>>>
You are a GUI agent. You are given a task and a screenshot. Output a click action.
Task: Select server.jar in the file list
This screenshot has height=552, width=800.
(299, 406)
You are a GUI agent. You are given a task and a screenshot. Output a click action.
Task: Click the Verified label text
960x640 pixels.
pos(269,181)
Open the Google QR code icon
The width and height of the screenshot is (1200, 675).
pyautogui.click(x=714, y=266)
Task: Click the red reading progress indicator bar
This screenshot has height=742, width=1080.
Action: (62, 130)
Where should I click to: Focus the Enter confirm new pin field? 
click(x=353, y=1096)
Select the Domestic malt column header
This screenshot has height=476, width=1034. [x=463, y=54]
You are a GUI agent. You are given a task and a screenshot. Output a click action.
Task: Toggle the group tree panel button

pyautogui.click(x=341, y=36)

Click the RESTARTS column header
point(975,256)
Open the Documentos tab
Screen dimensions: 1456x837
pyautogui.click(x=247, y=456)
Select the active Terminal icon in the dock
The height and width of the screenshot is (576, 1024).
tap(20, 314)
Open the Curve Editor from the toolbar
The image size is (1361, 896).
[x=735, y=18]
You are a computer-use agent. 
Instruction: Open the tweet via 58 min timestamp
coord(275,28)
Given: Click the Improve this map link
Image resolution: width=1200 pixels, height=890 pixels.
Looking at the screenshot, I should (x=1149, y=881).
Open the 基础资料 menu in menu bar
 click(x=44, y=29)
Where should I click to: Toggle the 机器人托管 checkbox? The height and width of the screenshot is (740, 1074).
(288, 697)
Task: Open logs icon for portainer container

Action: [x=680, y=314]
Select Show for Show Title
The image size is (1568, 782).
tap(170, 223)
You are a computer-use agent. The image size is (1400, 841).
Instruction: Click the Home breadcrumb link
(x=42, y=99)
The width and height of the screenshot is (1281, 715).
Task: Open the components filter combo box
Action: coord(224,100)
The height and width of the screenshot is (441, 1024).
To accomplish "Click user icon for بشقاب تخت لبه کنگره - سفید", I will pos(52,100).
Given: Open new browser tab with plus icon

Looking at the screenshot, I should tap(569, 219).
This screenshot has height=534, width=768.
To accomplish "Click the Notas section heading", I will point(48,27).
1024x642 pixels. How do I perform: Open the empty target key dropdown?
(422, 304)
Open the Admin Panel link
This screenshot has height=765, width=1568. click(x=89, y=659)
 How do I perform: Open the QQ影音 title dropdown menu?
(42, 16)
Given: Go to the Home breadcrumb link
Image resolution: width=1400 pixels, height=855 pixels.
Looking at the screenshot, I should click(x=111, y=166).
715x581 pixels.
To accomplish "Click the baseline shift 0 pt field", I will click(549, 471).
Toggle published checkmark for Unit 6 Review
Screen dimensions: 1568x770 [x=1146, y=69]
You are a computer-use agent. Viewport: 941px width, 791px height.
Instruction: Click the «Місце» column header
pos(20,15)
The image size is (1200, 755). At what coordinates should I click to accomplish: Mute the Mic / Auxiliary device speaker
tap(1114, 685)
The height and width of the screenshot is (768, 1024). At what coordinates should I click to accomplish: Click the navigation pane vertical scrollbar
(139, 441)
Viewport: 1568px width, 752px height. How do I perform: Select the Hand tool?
<<<
### WORK ITEM
Go through the listing above and copy each line where the string "will" appears.

### RESPONSE FOR THIS EXERCISE
To accomplish "Click user icon for بشقاب تخت لبه کنگره - سفید", I will pos(52,100).
To accomplish "Click the Notas section heading", I will point(48,27).
To accomplish "Click the baseline shift 0 pt field", I will click(549, 471).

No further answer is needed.